Exercise instructions:
When you transcribe the entries below, begin at their first line and stop after the line containing "This screenshot has width=1321, height=643."; pictures stay out.

------------------------------------------------

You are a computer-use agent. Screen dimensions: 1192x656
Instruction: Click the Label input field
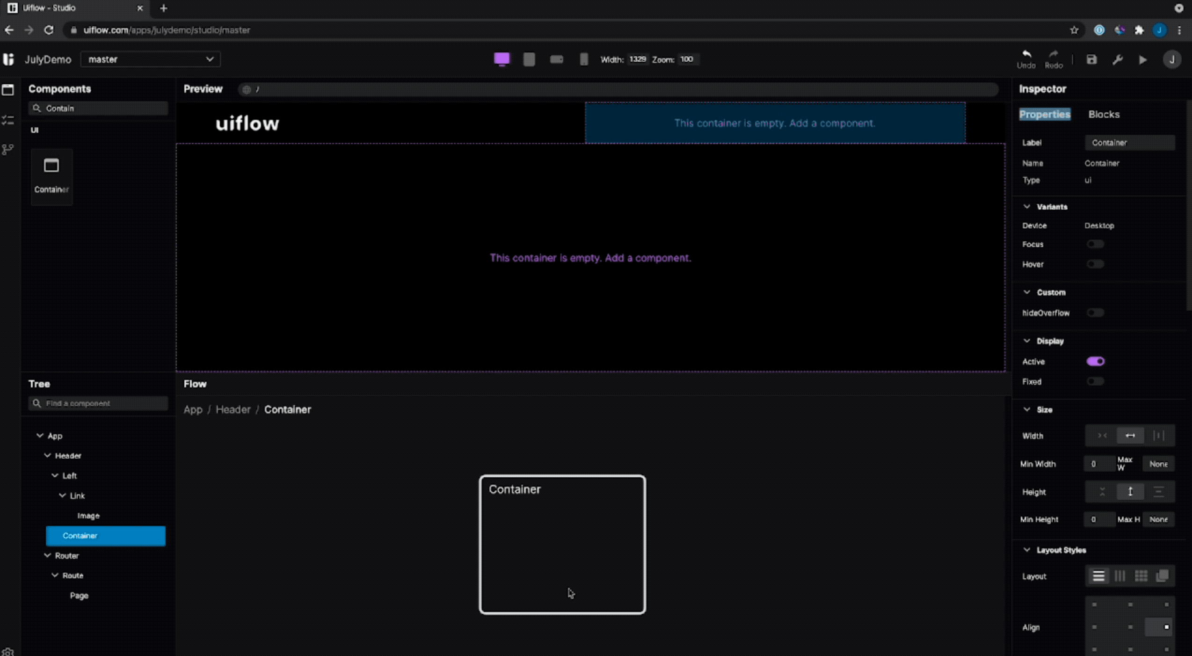1129,143
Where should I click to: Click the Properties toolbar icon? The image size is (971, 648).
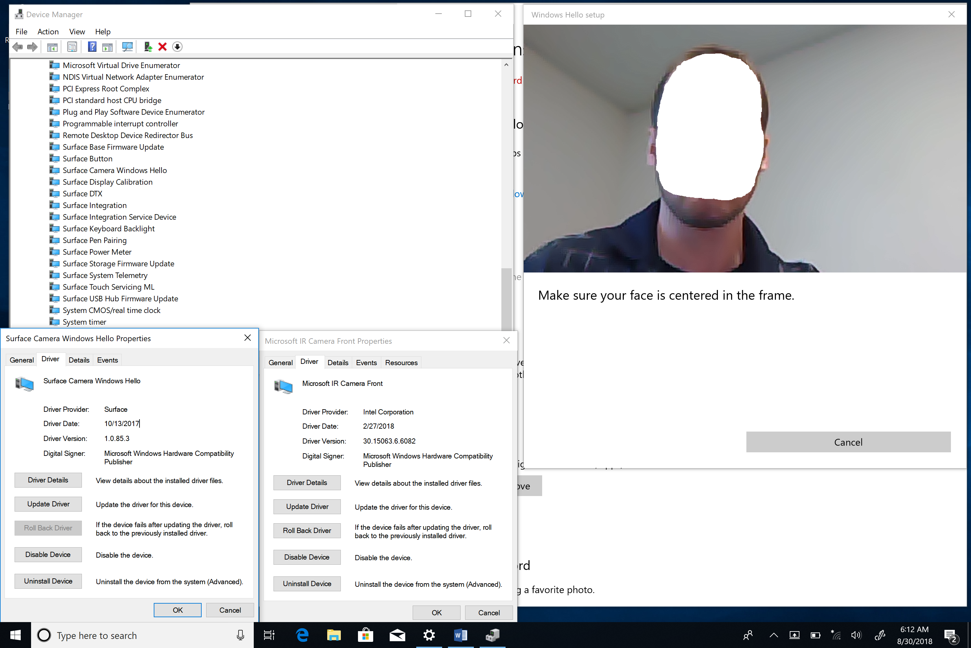tap(72, 47)
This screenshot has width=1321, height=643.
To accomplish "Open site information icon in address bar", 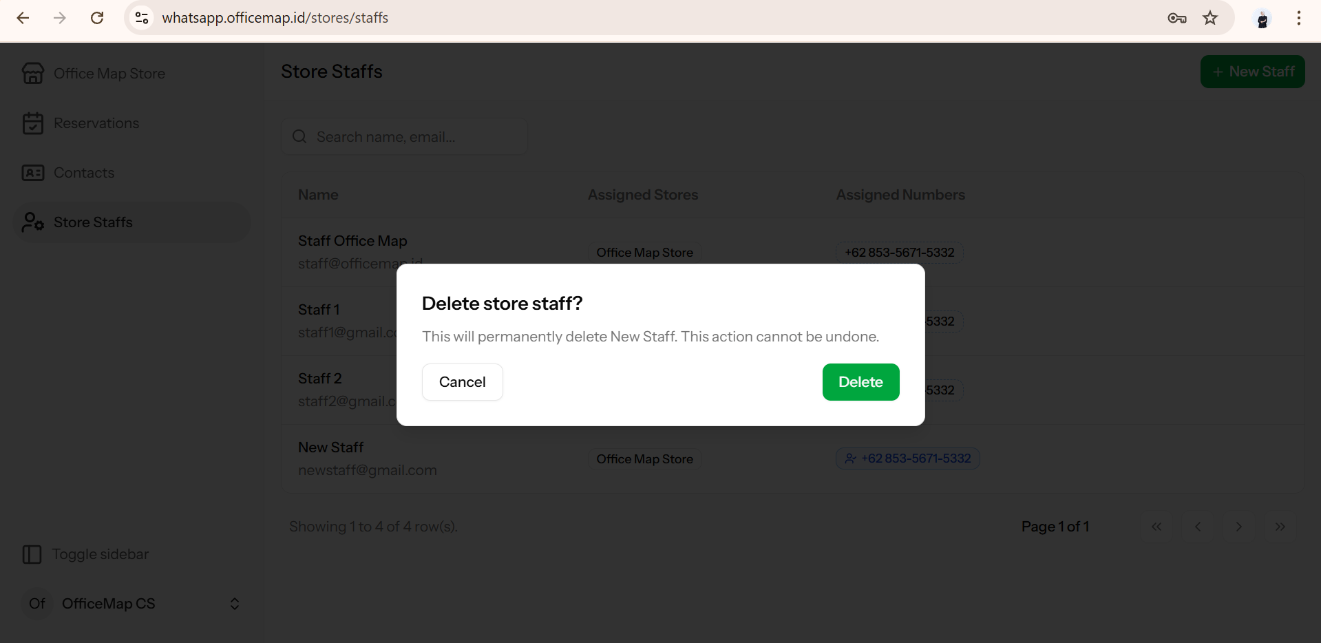I will pos(142,18).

------------------------------------------------

Output of the task:
You are a computer-use agent. Screen dimensions: 1192x656
Instruction: Click the Label input field
1129,143
Where should I click to: Click the Properties toolbar icon? The image size is (971, 648).
tap(72, 47)
This screenshot has width=1321, height=643.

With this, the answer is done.